41.20 Rapid Detection of Clostridium difficile Toxins in Serum by Raman Spectroscopy.

S. Koya1, J. V. Martin2, S. Yurgelevic1, D. M. Liberati2, M. Brusatori1, C. Huang1, G. W. Auner1, L. N. Diebel2  1Wayne State University,Smart Sensors And Integrated Microsystems (SSIM)/ Michael And Marian Ilitch Department Of Surgery/School Of Medicine,Detroit, MI, USA 2Wayne State University,Michael And Marian Ilitch Department Of Surgery/School Of Medicine,Detroit, MI, USA

Clostridium difficile infection (CDI) is due to the effects of toxins, toxin A (TcdA) and toxin B (TcdB) on the host. Severe CDI is associated with systemic signs of infection. Animal models of CDI demonstrate a strong correlation between systemic toxemia and the occurrence of severe disease. However current technologies have low sensitivity to detect C. difficile toxemia in human subjects. Raman spectroscopy (RS) is an upcoming technology that is used to detect bacteria and their toxins. We speculate that RS may be a sensitive method to detect clinically relevant concentrations of C. difficile toxins in serum. 

Serum samples were spiked with varying concentrations of TcdA, TcdB and both.

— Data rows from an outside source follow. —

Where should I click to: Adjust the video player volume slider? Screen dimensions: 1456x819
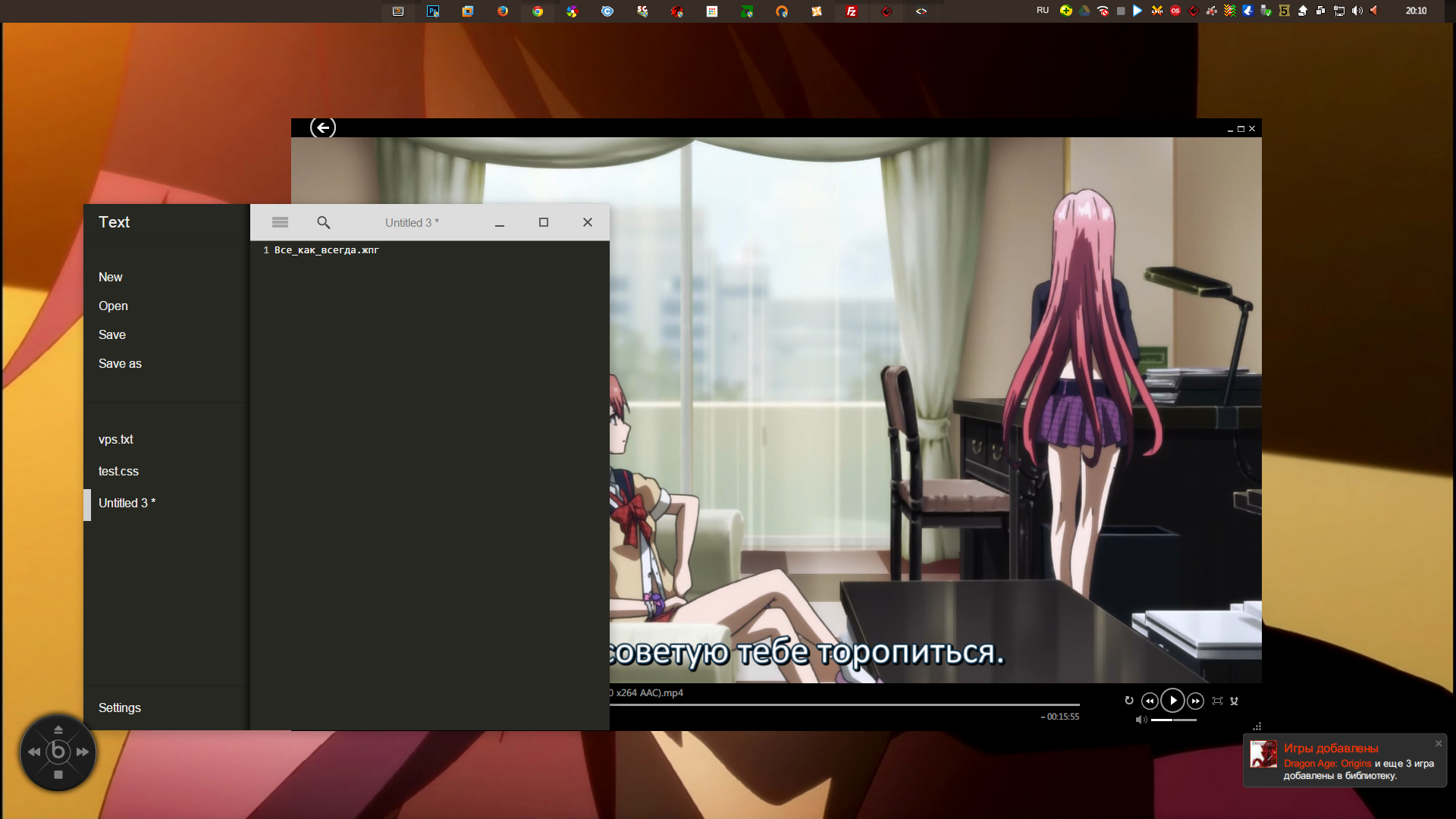[1173, 720]
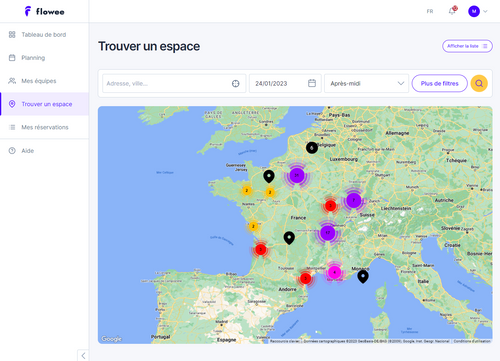The width and height of the screenshot is (500, 361).
Task: Open Tableau de bord menu item
Action: (x=44, y=35)
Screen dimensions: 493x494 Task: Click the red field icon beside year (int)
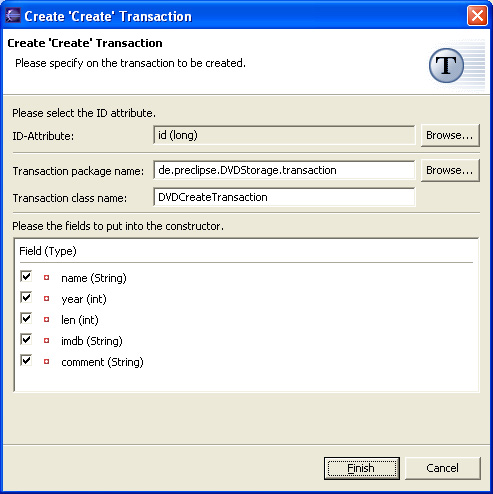[46, 298]
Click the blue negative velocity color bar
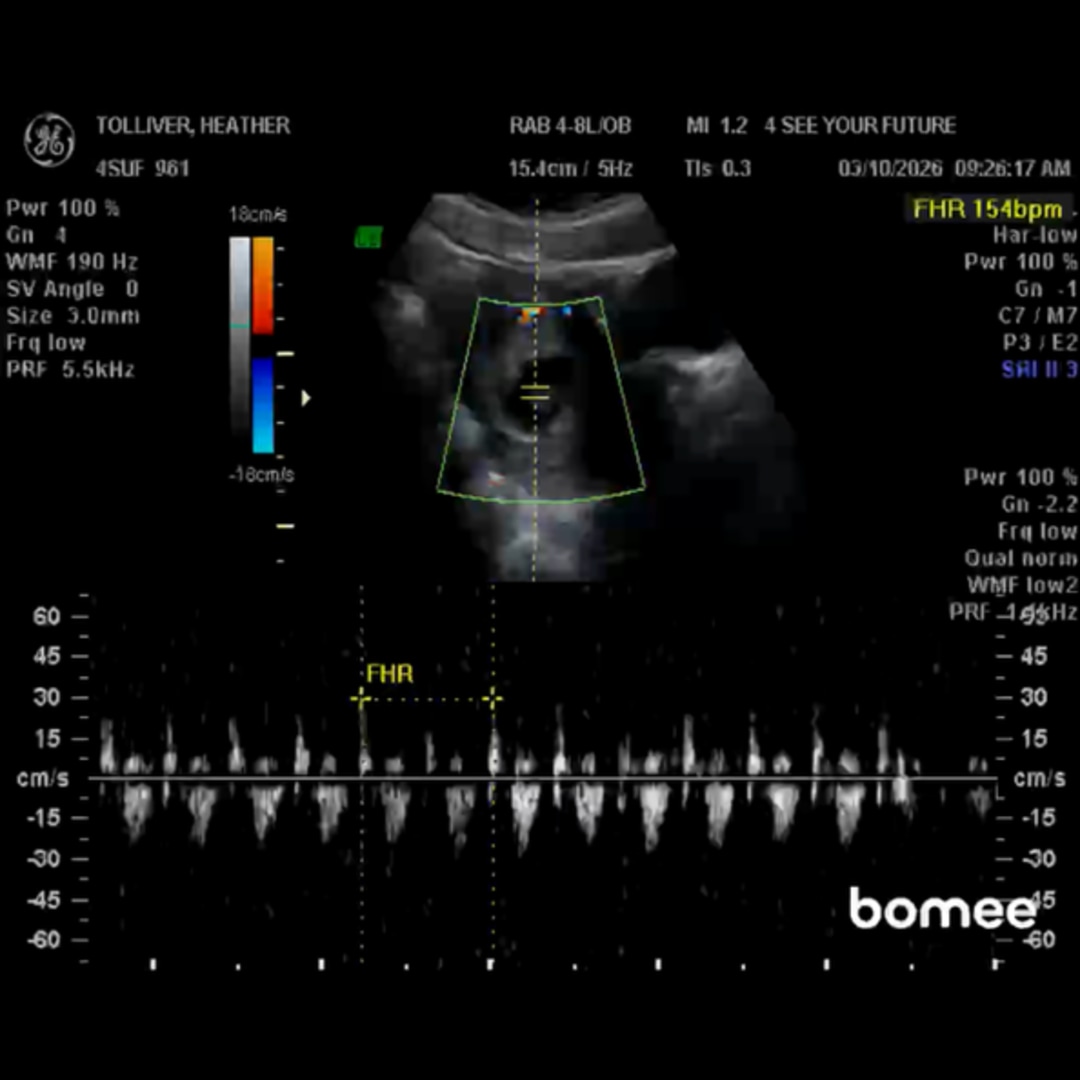Screen dimensions: 1080x1080 (262, 405)
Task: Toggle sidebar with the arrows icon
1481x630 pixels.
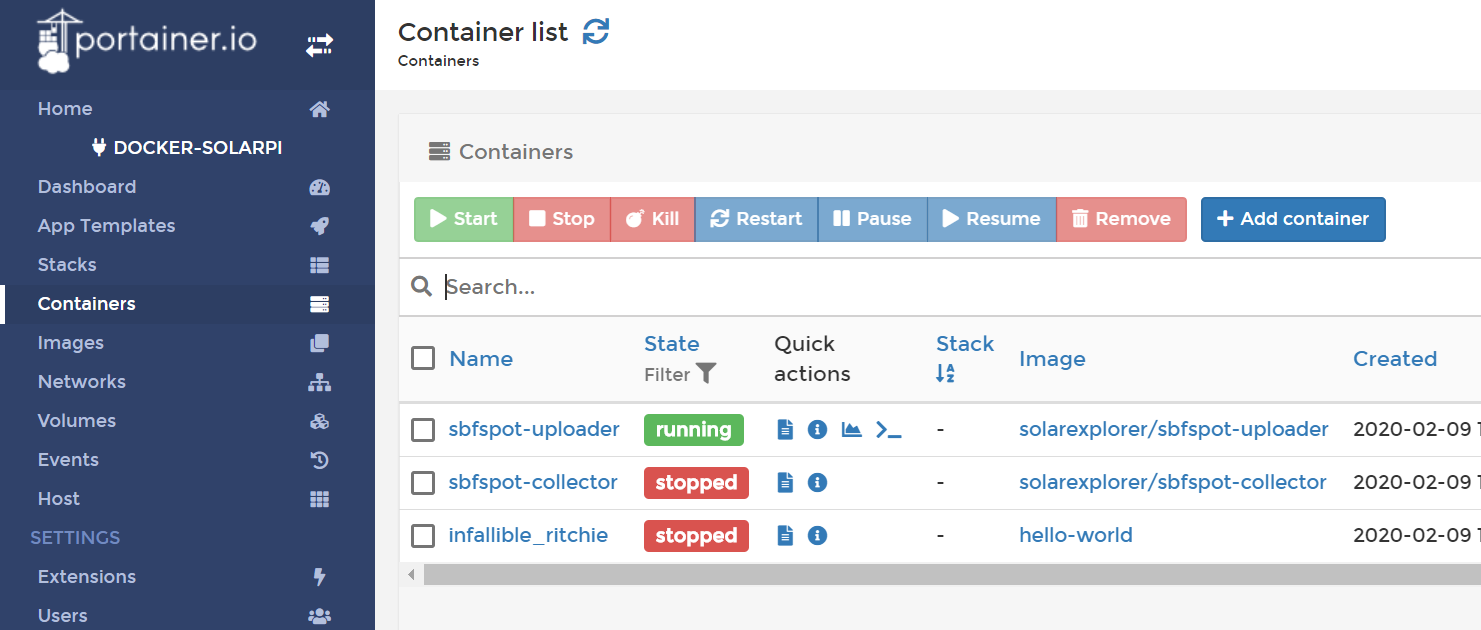Action: click(x=319, y=45)
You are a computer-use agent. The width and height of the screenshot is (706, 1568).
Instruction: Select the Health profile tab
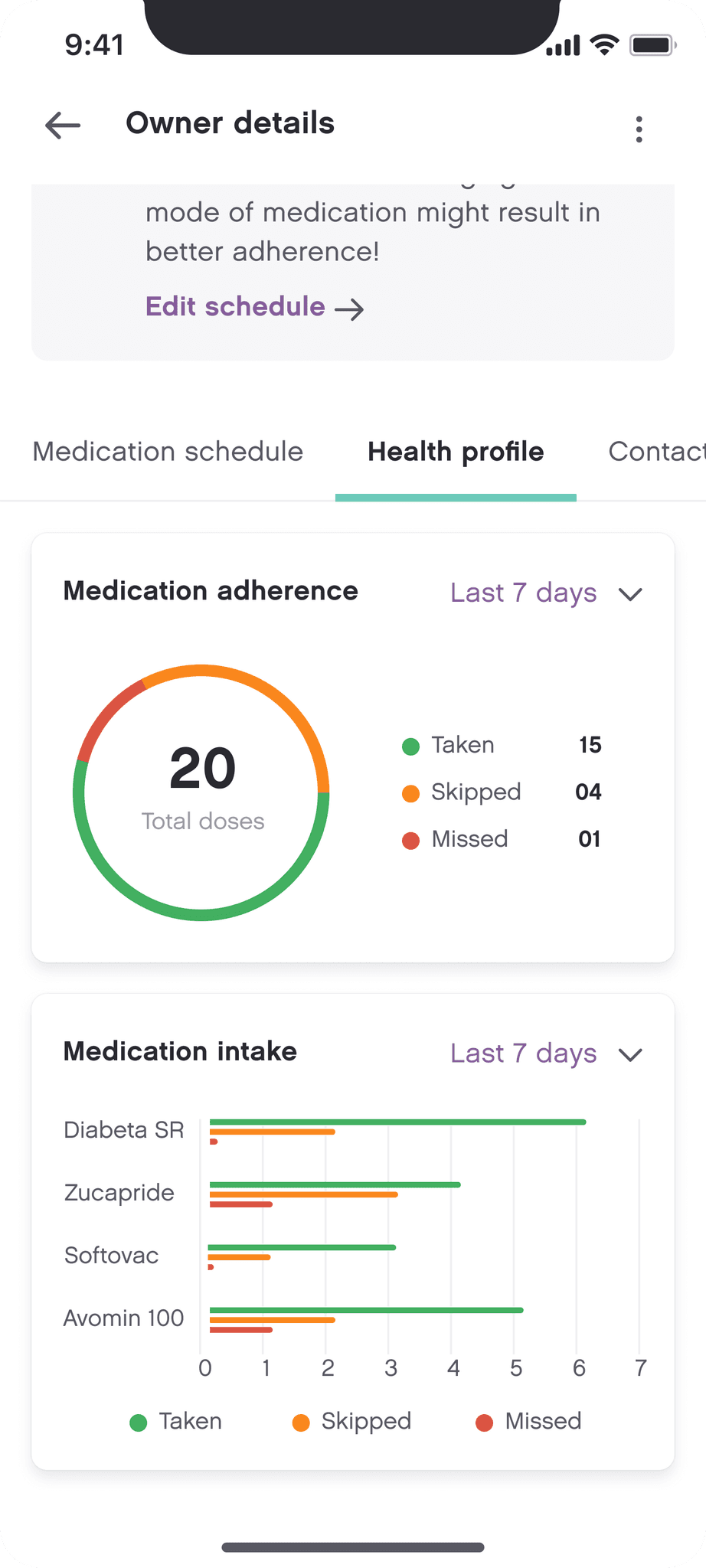click(456, 452)
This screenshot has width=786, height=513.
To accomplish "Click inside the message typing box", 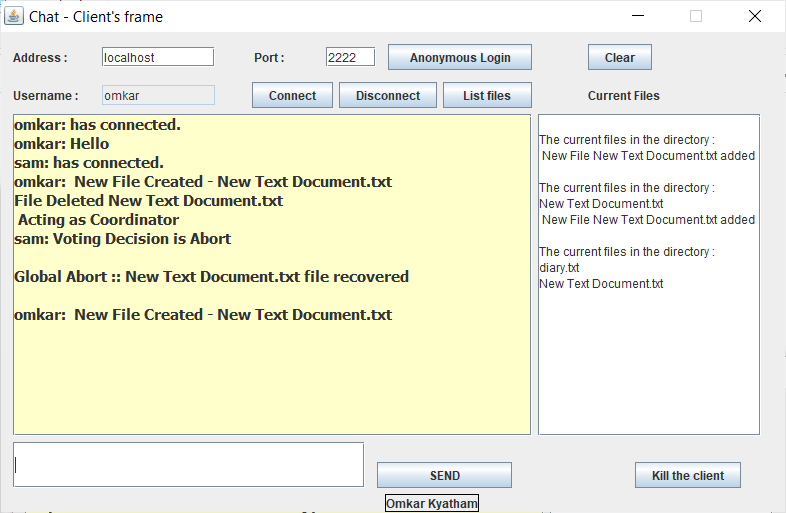I will pos(188,464).
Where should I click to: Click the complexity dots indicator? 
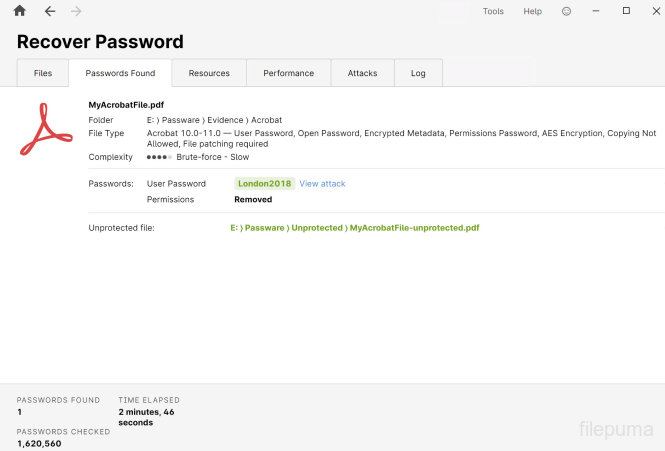(158, 157)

RS was performed on air dried serum drop on a mirror polished stainless-steel slide. Raman spectra were obtained, background corrected, vector normalized and analyzed by Partial Least Square Linear Discriminant Analysis (PLS-LDA). PLS-LDA model accuracy was measured by cross-validation and bootstrap method.

At 1 pg/ml concentration, toxin spiked serum was distinguished from control serum 100%. PLS-LDA model performed well with cross-validated error rate ranging from 8 to 15% and bootstrap error rate ranging from 4 to 9%. Similar results were obtained for other concentrations of toxins (100 pg/ml, 1 ng/ml). 

Raman spectroscopy has the potential to rapidly detect C. difficile toxins in serum at clinically relevant concentrations and may be useful as a diagnostic tool to modify therapy and and predict outcome in critically ill CDI patients.